# Dumb Question from a newbie



## Willieg (Jul 5, 2016)

Does Uber insurance cost a fee?


----------



## tohunt4me (Nov 23, 2015)

Willieg said:


> Does Uber insurance cost a fee?


Only your soul


----------



## Clifford Chong (May 3, 2015)

I think it's being subsidized by the 20-25% fee you pay for every fare so technically no.


----------



## Dback2004 (Nov 7, 2015)

The Uber provided insurance is paid for out of your 20-30% "commission" - however they rely on your personal insurance in Phase 1 and some insurers are cancelling policies for Uber drivers due to increased risks.

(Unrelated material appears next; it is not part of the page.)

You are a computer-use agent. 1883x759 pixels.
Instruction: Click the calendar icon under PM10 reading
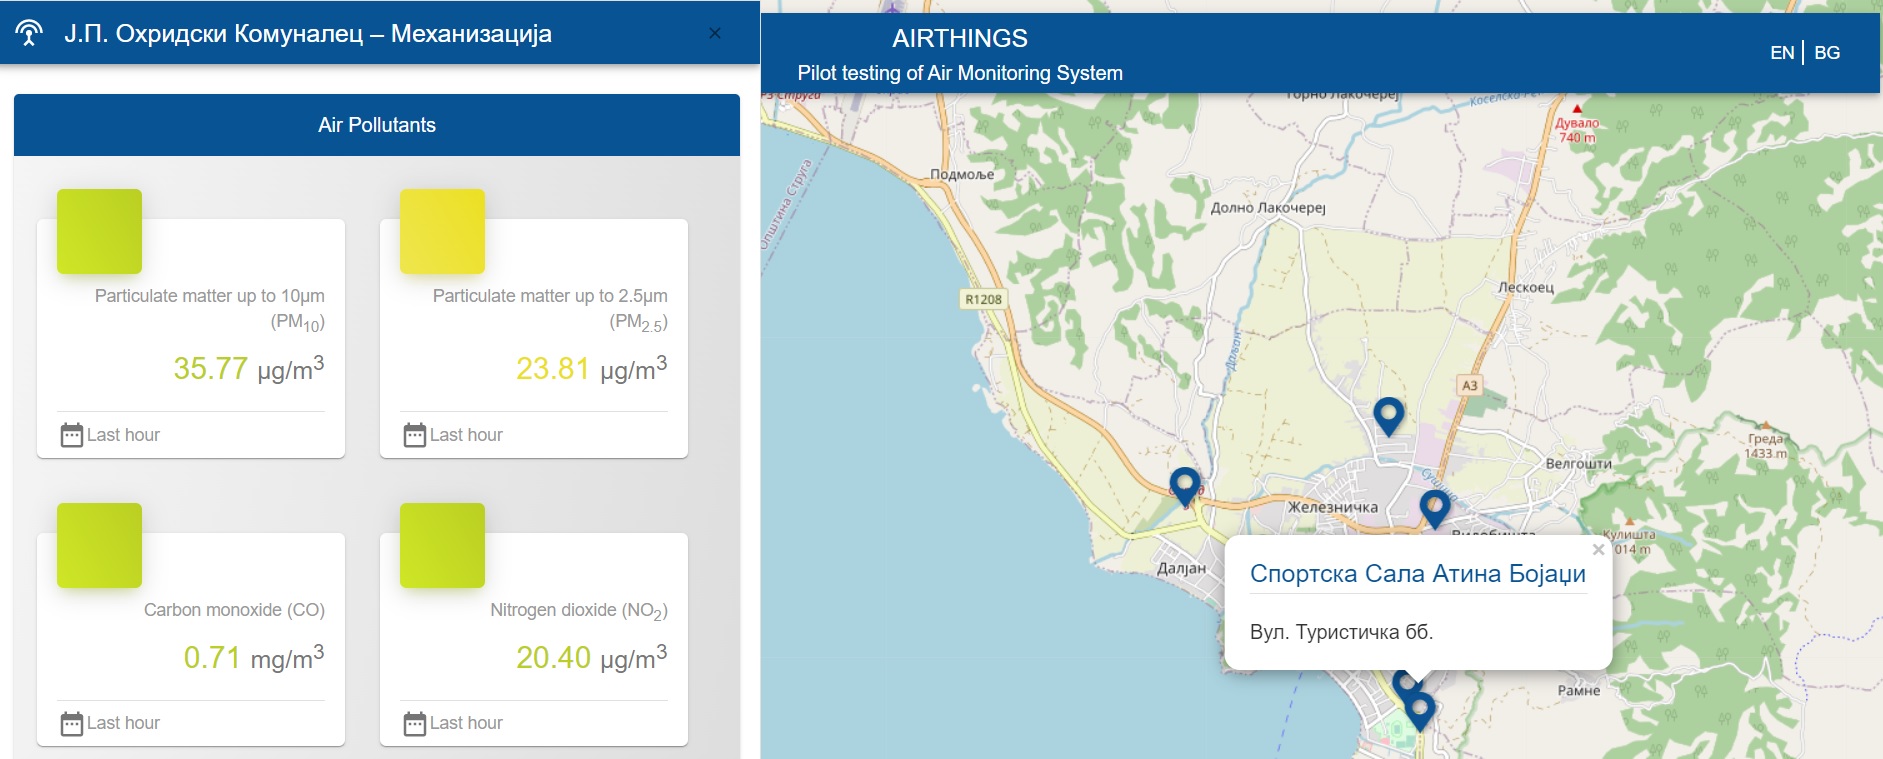coord(71,435)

I'd recommend printing this chart out and going to talk to your agent about your coverage and risks.









Source: https://www.uber.com/driver-jobs


----------



## FlexDriver2015 (Jul 20, 2016)

Willieg said:


> Does Uber insurance cost a fee?


Most people I know that drive for Uber avoid personal insurance and just get commercial insurance. I got my policy a month or so ago with pretty good coverage and affordable; about $150 down. It also covers me for driving for Amazon.


----------



## knowledgethrow (Aug 23, 2016)

FlexDriver2015 said:


> Most people I know that drive for Uber avoid personal insurance and just get commercial insurance. I got the insurance policy a month or so ago with pretty good coverage and affordable; about $150 down. It also covers me for driving for Amazon.

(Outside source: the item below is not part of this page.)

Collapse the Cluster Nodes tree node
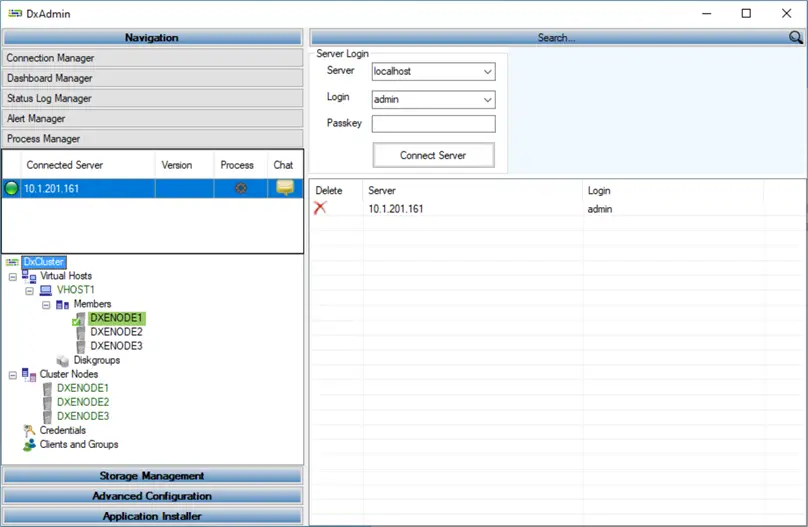The image size is (808, 527). click(x=13, y=376)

How much is the rideshare policy on average?


----------



## ten_nyc (Sep 1, 2016)

FlexDriver2015 said:


> MMost people I know that drive for Uber avoid personal insurance and just get commercial insurance. I got the insurance policy a month or so ago with pretty good coverage and affordable; about $150 down. It also covers me for driving for Amazon.


wait wait wait!

geico started rideshare policy in New York? I know that they have partnered with amazon for auto commercial to pick and deliver packages.

please let me know. Im an college student and i am looking to join uber/lyft/amazon.

they quoted me 210 monthly for amazon.


----------



## FlexDriver2015 (Jul 20, 2016)

ten_nyc said:


> wait wait wait!
> 
> geico started rideshare policy in New York? I know that they have partnered with amazon for auto commercial to pick and deliver packages.
> 
> ...


The insurance agent told me my Amazon policy covers ridesharing too but not if I stop delivering for Amazon.


----------



## ten_nyc (Sep 1, 2016)

FlexDriver2015 said:


> The insurance agent told me my Amazon policy covers ridesharing too but not if I stop delivering for Amazon.


Does that mean i have to do atleast one block a week or something?

thanks for your response.


----------



## FlexDriver2015 (Jul 20, 2016)

I'm not sure. They just told me they will check at renewal.


----------